# Sampling from a Multivariate Normal Distribution

In this post I want to describe how to sample from a multivariate normal distribution following section A.2 Gaussian Identities of the book Gaussian Processes for Machine Learning. This is a first step towards exploring and understanding Gaussian Processes methods in machine learning.

## Multivariate Normal Distribution

Recall that a random vector $$X = (X_1, \cdots, X_d)$$ has a multivariate normal (or Gaussian) distribution if every linear combination

$$\sum_{i=1}^{d} a_iX_i, \quad a_i\in\mathbb{R}$$ is normally distributed.

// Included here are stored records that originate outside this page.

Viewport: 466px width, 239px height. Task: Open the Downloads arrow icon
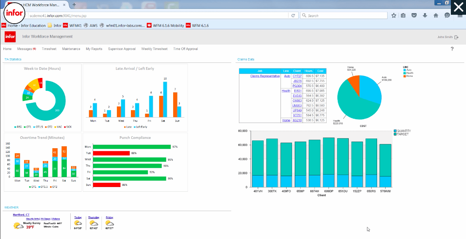(426, 15)
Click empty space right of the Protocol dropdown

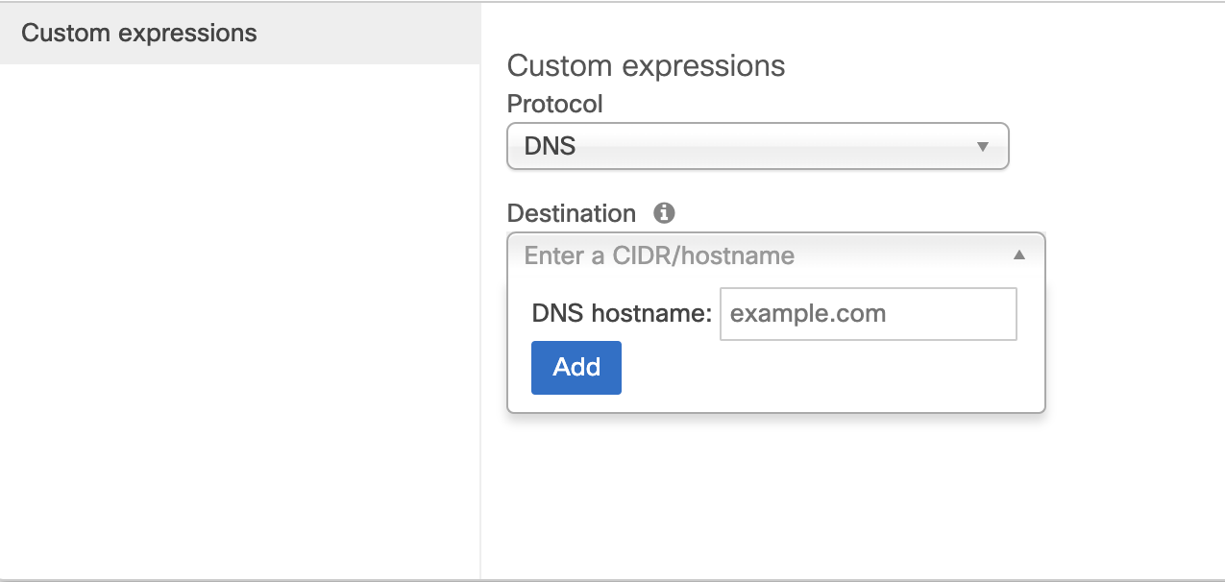pos(1115,147)
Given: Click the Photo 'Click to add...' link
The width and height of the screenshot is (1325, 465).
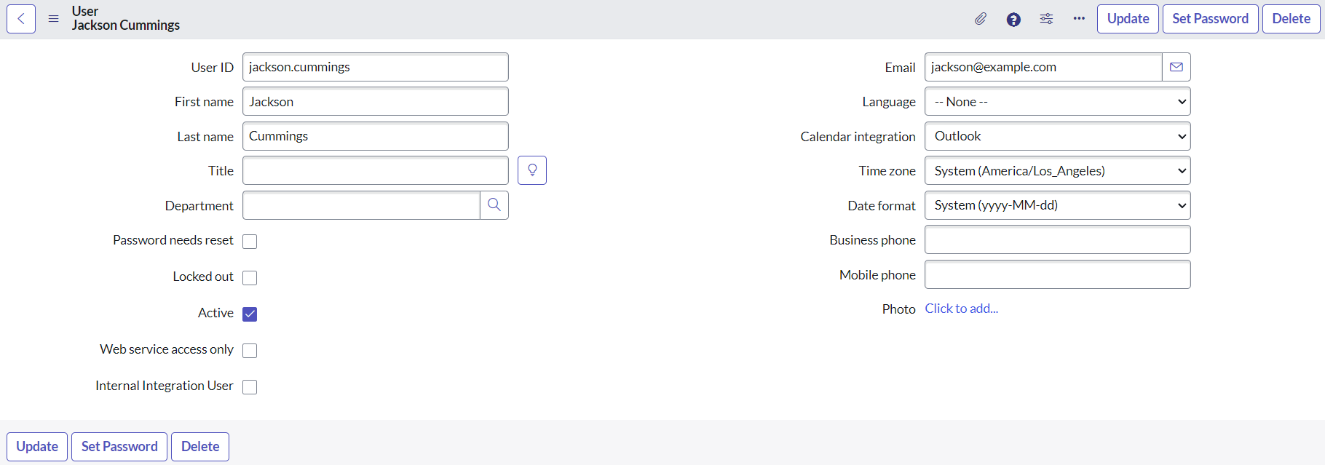Looking at the screenshot, I should [961, 309].
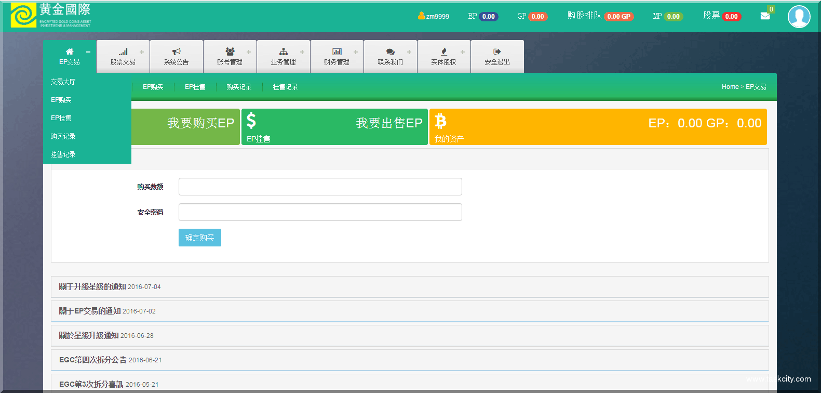Click the sitemap icon for 业务管理
Viewport: 821px width, 393px height.
[284, 51]
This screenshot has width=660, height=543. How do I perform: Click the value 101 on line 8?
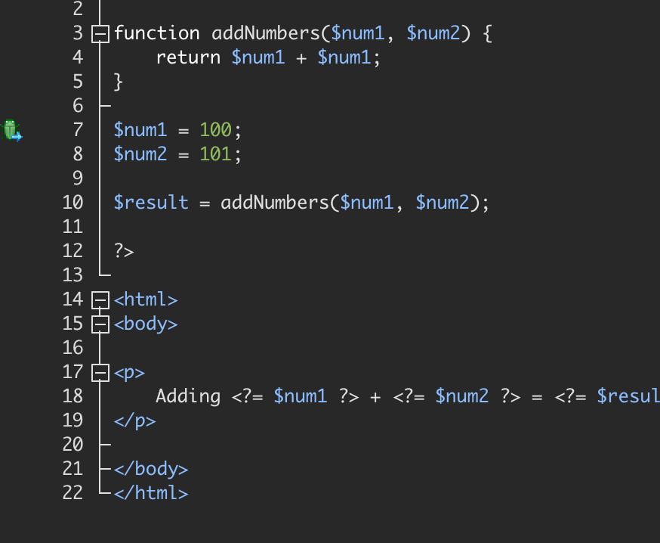click(x=215, y=154)
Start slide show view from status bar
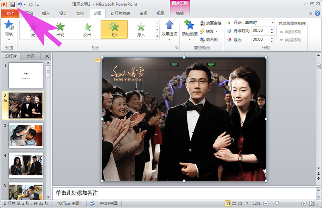This screenshot has width=322, height=208. tap(246, 204)
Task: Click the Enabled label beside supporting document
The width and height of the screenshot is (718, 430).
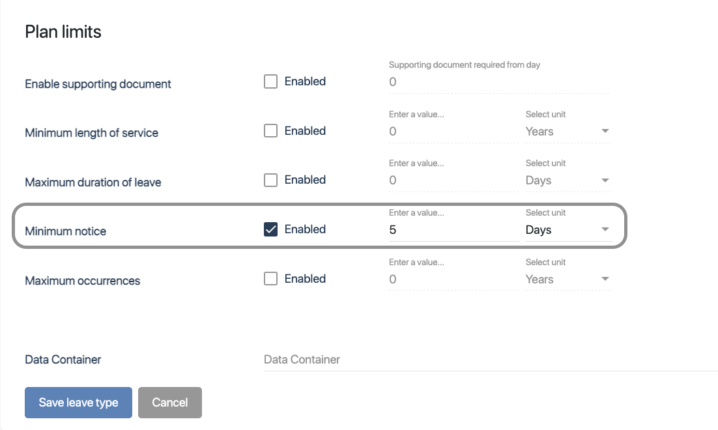Action: click(305, 82)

Warning: The sum of two normally distributed random variables does not need to be normally distributed (see below).

The multivariate normal distribution has a joint probability density given by

$$p(x|m,K_0) =(2\pi)^{−d/2}|K_0|^{−1/2}\exp\left(-\frac{1}{2}(x−m)^T {K_0}^{-1}(x−m)\right),$$

where $$m \in \mathbb{R}^d$$ is the mean vector and $$K_0 \in M_d(\mathbb{R})$$ is the (symmetric, positive definite) covariance matrix.

## Prepare Notebook

import numpy as np
import matplotlib.pyplot as plt
import seaborn as sns; sns.set()


# Set Parameters

# Define dimension.
d = 2

# Set mean vector.
m = np.array([1, 2]).reshape(2, 1)

# Set covariance function.
K_0 = np.array([[2, 1],
[1, 2]])


Let us compute the eigenvalues of $$K_0$$.

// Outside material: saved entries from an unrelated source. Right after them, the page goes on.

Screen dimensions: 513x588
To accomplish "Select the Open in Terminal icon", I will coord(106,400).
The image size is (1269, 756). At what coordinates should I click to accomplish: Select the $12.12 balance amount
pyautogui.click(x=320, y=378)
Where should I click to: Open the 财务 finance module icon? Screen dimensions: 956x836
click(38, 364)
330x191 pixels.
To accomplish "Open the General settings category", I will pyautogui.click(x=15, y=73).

# Eigenvalues covariance function.
np.linalg.eigvals(K_0)

array([3., 1.])


We see that $$K_0$$ is indeed positive definite (see The Spectral Theorem for Matrices).

## Sampling Process

### Step 1: Compute the Cholesky Decomposition

We want to compute the Cholesky decomposition of the covariance matrix $$K_0$$. That is, we want to find a lower triangular matrix $$L\in M_d(\mathbb{R})$$ such that $$K_0 = LL^T$$.

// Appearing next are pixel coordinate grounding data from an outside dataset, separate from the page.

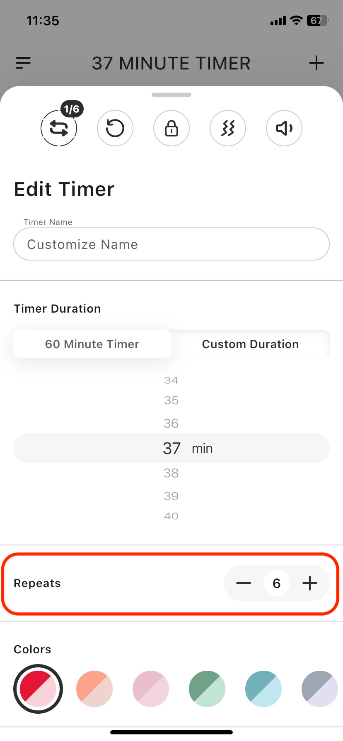Toggle the vibration icon
Viewport: 343px width, 741px height.
tap(228, 128)
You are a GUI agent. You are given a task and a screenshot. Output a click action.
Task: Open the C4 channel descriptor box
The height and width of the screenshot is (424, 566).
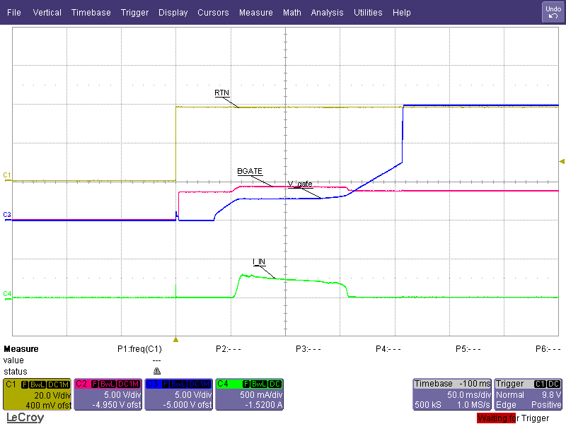250,394
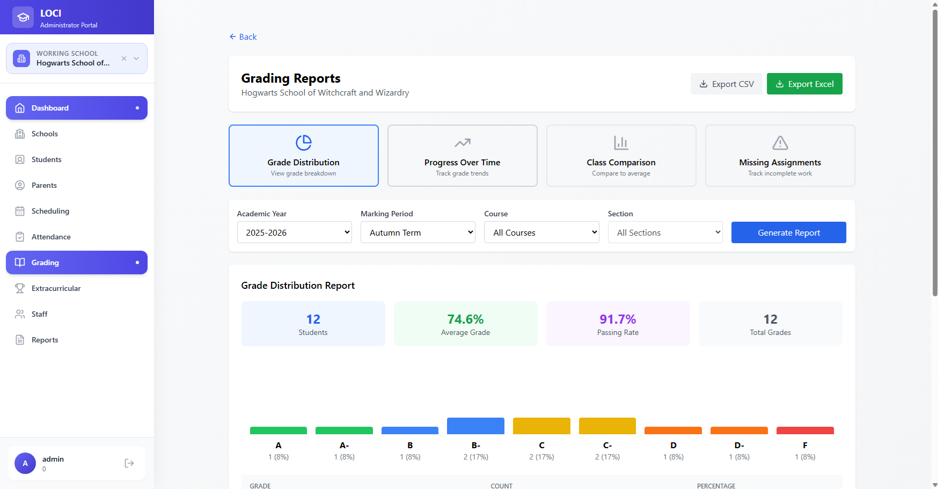The height and width of the screenshot is (489, 938).
Task: Open the All Courses dropdown
Action: 541,232
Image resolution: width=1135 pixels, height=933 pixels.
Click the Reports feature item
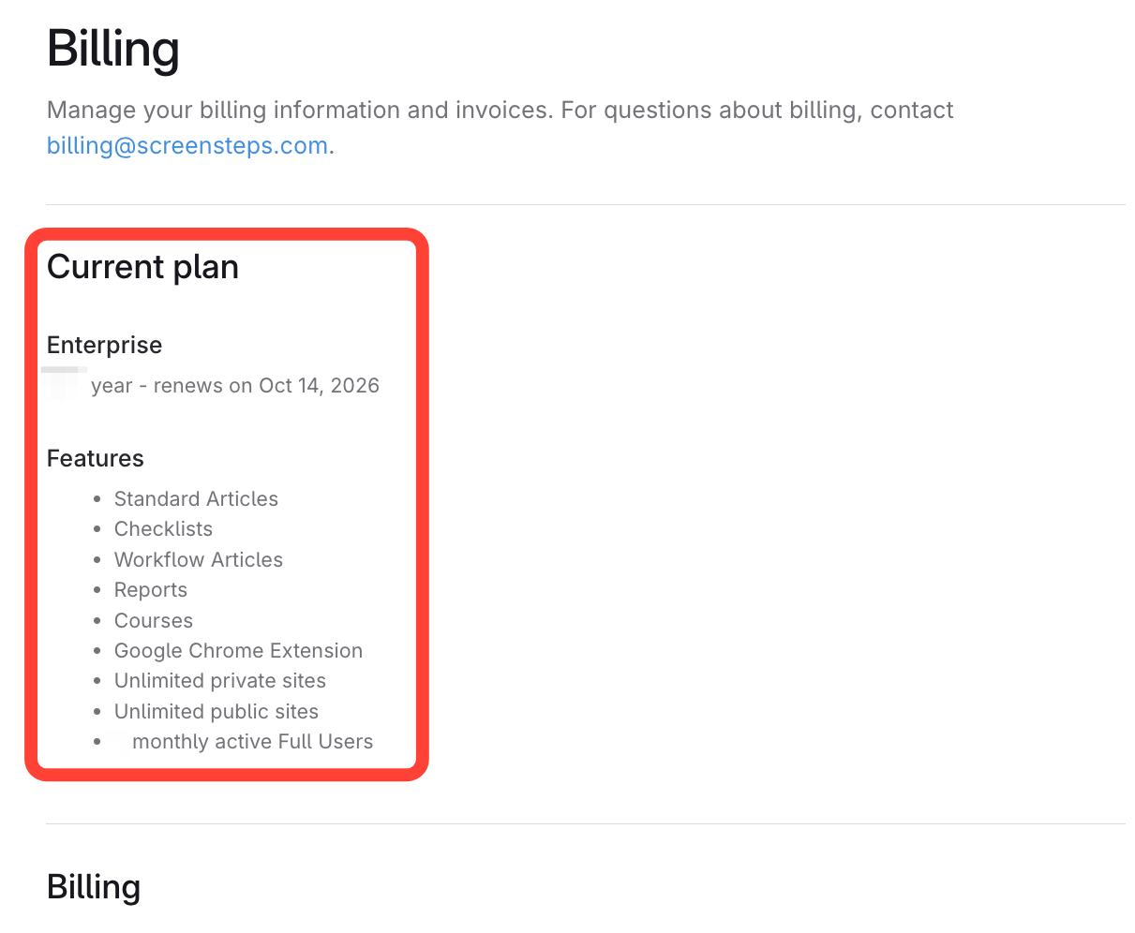(150, 590)
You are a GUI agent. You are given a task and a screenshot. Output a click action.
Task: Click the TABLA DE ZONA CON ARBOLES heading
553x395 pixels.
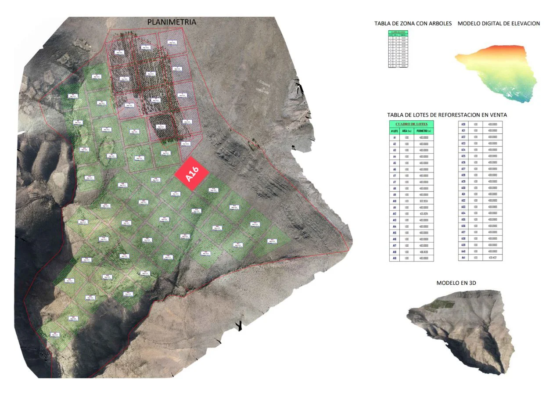click(x=413, y=24)
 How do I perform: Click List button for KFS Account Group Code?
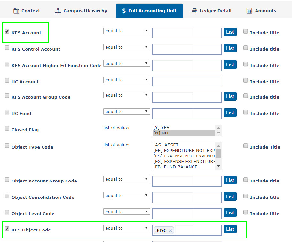click(230, 96)
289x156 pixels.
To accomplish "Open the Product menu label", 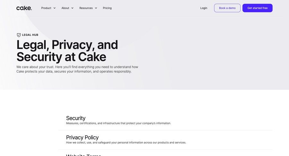I will [x=46, y=8].
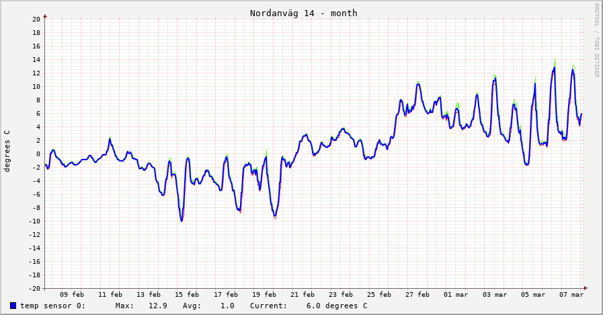
Task: Click the blue temp sensor legend swatch
Action: point(13,306)
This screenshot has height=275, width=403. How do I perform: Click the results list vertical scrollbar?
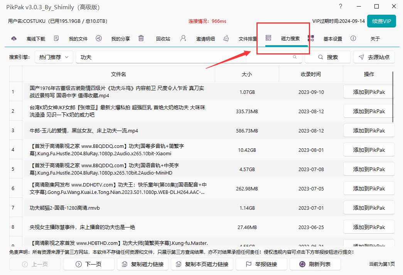tap(393, 97)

“In practice it may be necessary to add a small multiple of the identity matrix $$\varepsilon I$$ to the covariance matrix for numerical reasons. This is because the eigenvalues of the matrix $$K_0$$ can decay very rapidly and without this stabilization the Cholesky decomposition fails. The effect on the generated samples is to add additional independent noise of variance $$\varepsilon$$. From the context $$\varepsilon$$ can usually be chosen to have inconsequential effects on the samples, while ensuring numerical stability.” (A.2 Gaussian Identities)

# Define epsilon.
epsilon = 0.0001

K = K_0 + epsilon*np.identity(d)

#  Cholesky decomposition.
L = np.linalg.cholesky(K)
L

array([[1.41424892, 0.        ],
[0.7070891 , 1.2247959 ]])


Let us verify the desired property:

np.dot(L, np.transpose(L))

array([[2.0001, 1.    ],
[1.    , 2.0001]])


### Step 2: Generate Independent Samples $$u ∼ N(0,I)$$

# Number of samples.
n = 10000

u = np.random.normal(loc=0, scale=1, size=d*n).reshape(d, n)


### Step 3: Compute $$x = m + Lu$$

The variable $$x = m + Lu$$ has a multivariate normal distribution since is a linear combination of independent normally distributed variables. Moreover,

$$E[x] = E[m + Lu] = m + LE[u] = m$$

and

$$E[xx^T] = E[mm^T] + E[mu^TL^T] + E[Lum^T] + E[Luu^TL^T] = ||m^2|| + LE[uu^T]L^T = \lVert m \rVert^2 + K$$

hence, $$E[(x-m)(x^T-m^T)] = K$$.

x = m + np.dot(L, u)


## Plot Distribution

Let us plot the density function.

sns.jointplot(x=x,
y=x,
kind="kde",
space=0); ## Using Numpy Sampler

Numpy has a build in multivariate normal sampling function:

z = np.random.multivariate_normal(mean=m.reshape(d,), cov=K, size=n)

y = np.transpose(z)

# Plot density function.
sns.jointplot(x=y,
y=y,
kind="kde",
space=0); ## Sums of Normal Random Variables need not be Normal

As an important remark, note that sums of normal random variables need not be normal. Let us see a concrete example studied in detail here. Let $$Z_1 \sim N(0,1)$$ and define $$Z_2 := \text{sign}(Z_1)Z_1$$. Then, $$Z_1 + Z_2$$ is not normally distributed.

z_1 = np.random.normal(loc=0, scale=1, size=n)
z = np.random.normal(loc=0, scale=1, size=n)

z_2 = np.sign(z)*z_1

sns.jointplot(x=z_1,
y=z_2,
kind="kde",
space=0);